A Queda dum Anjo é um romance satírico. Descreve-nos a corrupção de Calisto Elói, morgado da Agra de Freimas, do termo de Miranda, quando vem para Lisboa para exercer as funções de deputado. Descreve-nos ainda, de maneira caricatural, a vida social e politica portuguesa. O fidalgo deixa-se corromper pelo luxo e pelo prazer que imperavam em Lisboa. Politicamente, ele há-de transitar do partido Miguelista (conservador), para o Partido Liberal. Foi um parlamentar que se fez notar, ao inicio, pela sua indumentária e pelo seu discurso arcaico. Tinha, contudo, uma oralidade que impressionou. Não admira, ele havia-se exercitado na arte de dizer, qual Demóstenes, nas margens fragosas do Rio Douro.

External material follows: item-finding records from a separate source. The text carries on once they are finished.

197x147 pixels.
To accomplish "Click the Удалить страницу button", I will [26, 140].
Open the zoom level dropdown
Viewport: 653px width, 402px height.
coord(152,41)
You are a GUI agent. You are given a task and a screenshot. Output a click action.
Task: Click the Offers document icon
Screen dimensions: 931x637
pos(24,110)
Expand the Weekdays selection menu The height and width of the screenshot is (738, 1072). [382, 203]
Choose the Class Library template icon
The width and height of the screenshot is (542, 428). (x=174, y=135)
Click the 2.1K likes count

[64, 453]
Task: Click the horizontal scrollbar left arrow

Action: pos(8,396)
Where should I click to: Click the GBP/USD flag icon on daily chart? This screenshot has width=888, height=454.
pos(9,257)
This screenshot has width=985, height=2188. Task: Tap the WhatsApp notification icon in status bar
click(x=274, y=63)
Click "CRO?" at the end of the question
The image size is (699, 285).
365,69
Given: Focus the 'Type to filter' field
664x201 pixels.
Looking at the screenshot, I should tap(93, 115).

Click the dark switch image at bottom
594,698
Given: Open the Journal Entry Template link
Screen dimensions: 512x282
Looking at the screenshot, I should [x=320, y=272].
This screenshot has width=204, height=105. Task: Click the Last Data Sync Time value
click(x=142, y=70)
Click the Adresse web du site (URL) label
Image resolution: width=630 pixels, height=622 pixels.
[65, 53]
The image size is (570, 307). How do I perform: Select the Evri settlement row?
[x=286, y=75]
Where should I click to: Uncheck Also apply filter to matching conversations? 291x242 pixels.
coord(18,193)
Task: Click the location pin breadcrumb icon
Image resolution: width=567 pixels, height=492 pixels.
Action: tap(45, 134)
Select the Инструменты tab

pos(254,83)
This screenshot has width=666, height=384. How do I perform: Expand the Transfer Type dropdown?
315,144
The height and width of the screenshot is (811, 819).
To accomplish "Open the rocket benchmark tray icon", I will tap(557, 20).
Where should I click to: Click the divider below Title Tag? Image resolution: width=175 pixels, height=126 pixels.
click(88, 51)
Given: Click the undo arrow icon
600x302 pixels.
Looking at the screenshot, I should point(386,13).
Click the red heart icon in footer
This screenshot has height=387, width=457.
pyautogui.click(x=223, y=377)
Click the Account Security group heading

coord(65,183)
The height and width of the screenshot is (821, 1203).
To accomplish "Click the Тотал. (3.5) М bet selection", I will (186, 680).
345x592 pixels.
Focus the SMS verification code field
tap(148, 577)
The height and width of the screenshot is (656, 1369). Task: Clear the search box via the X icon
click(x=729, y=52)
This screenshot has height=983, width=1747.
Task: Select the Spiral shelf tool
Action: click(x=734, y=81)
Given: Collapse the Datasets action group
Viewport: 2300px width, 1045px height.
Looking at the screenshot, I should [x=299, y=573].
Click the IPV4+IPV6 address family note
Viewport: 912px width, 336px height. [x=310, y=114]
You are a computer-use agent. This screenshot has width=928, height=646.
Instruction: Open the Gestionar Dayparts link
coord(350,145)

Enquanto parlamentar, Calisto Elói começou logo por atacar a forma de juramento dos deputados. Depois, reclamou equidade na distribuição territorial dos subsídios para o teatro. “Não vades pedir ao lavrador quebrado de trabalho os ratinhados cobres das suas economias para regalos da capital, enquanto ele se priva do apresigo de uma sardinha, porque não tem uma pojeia com que comprá-la”, exclamou Calisto perante a as risadas de vários sujeitos. O seu grande adversário de debate parlamentar foi o Dr. Libório de Meireles, cara honesta e posturas contemplativas. Com ele discutiu acesamente a reforma das prisões. Eram debates inflamados que enchiam as galerias da Câmara, sobretudo de damas ilustradas, atraídas pelo renome do deputado de Miranda.
Mas, um dia, o anjo caiu. Há um momento em que o morgado da Agra de Freimas «sentiu no lado esquerdo do peito, entre a quarta e quinta costela, um calor de ventosa, acompanhado de vibrações eléctricas, e vaporações cálidas, que lhe passaram à espinha dorsal, e daqui ao cérebro, e pouco depois a toda a cabeça, purpureando-lhe as maçãs de ambas as faces com o rubor mais virginal».
O anjo Calisto vai cair nos braços de Ifigénia Ponce de Leão, com quem acaba por viver maritalmente e de quem tem dois filhos. Um passeio à Europa limpou-lhe do espírito as teias. Começou um doce viver, rodeado dos maiores luxos. Releu o que havia escrito sobre o assunto e ordenou a um criado que queimasse o manuscrito.
E até a esposa, Teodora, ignorante mais que o necessário para ter juízo, o imita sucumbindo ao prazer da modernidade. Abandonada pelo marido, vai também viver maritalmente com seu primo, Lopo de Gamboa, de quem tem um filho.
Com este romance, Camilo pretendeu aproximar-se dos realistas, por sentir, talvez, que estava a ser ultrapassado por outros escritores da época, que percorriam já outros caminhos, deixando para trás o romantismo.
Camilo quis demonstrar como uma pessoa pode ser influenciada pelo meio que a rodeia, mudando completamente a sua maneira de ser. Calisto Elói, aquele santo homem lá das serras, o anjo do Portugal velho, caiu!